Exercise input section start

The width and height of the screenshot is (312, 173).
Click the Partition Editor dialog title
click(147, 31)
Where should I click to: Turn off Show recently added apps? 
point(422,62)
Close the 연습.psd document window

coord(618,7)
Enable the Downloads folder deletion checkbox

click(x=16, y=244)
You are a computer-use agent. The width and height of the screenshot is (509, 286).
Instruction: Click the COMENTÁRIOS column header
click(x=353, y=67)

Exercise input section end
Exercise input section start

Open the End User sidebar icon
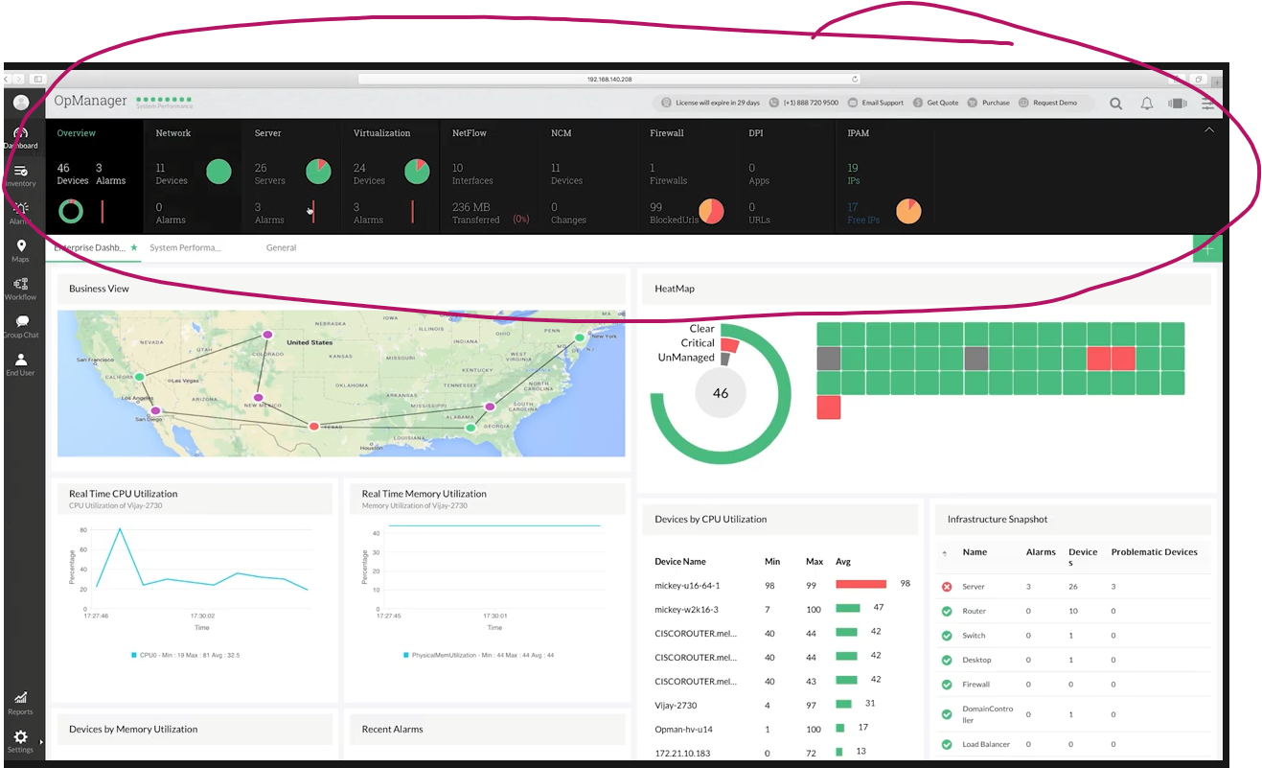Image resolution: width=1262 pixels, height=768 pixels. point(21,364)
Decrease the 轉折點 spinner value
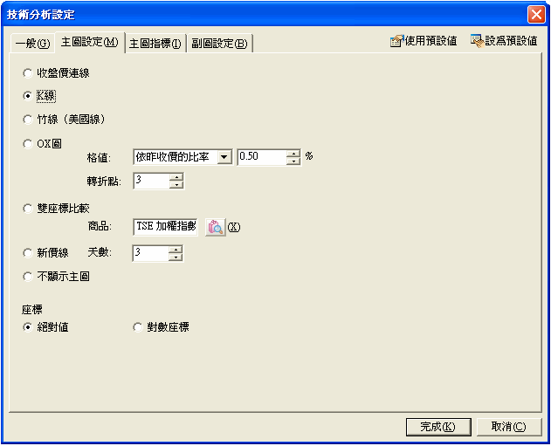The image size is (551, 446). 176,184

Exercise input section end

Looking at the entries above, find how many lines include the word "screenshot" and write that number alone.

2